DATASET EXCERPTS Start Marker

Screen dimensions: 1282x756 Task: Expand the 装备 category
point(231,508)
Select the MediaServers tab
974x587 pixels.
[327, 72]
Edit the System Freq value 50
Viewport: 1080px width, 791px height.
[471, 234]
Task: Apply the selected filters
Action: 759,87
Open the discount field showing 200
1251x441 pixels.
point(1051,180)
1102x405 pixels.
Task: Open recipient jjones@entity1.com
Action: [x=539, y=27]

DATASET EXCERPTS End Marker

YOUR OBJECTIVE: Retype every line of the material above without altering anything.

EXPECTED ANSWER:
Screen dimensions: 1282x756 Task: Expand the 装备 category
point(231,508)
Select the MediaServers tab
974x587 pixels.
[327, 72]
Edit the System Freq value 50
Viewport: 1080px width, 791px height.
[471, 234]
Task: Apply the selected filters
Action: 759,87
Open the discount field showing 200
1251x441 pixels.
point(1051,180)
1102x405 pixels.
Task: Open recipient jjones@entity1.com
Action: [x=539, y=27]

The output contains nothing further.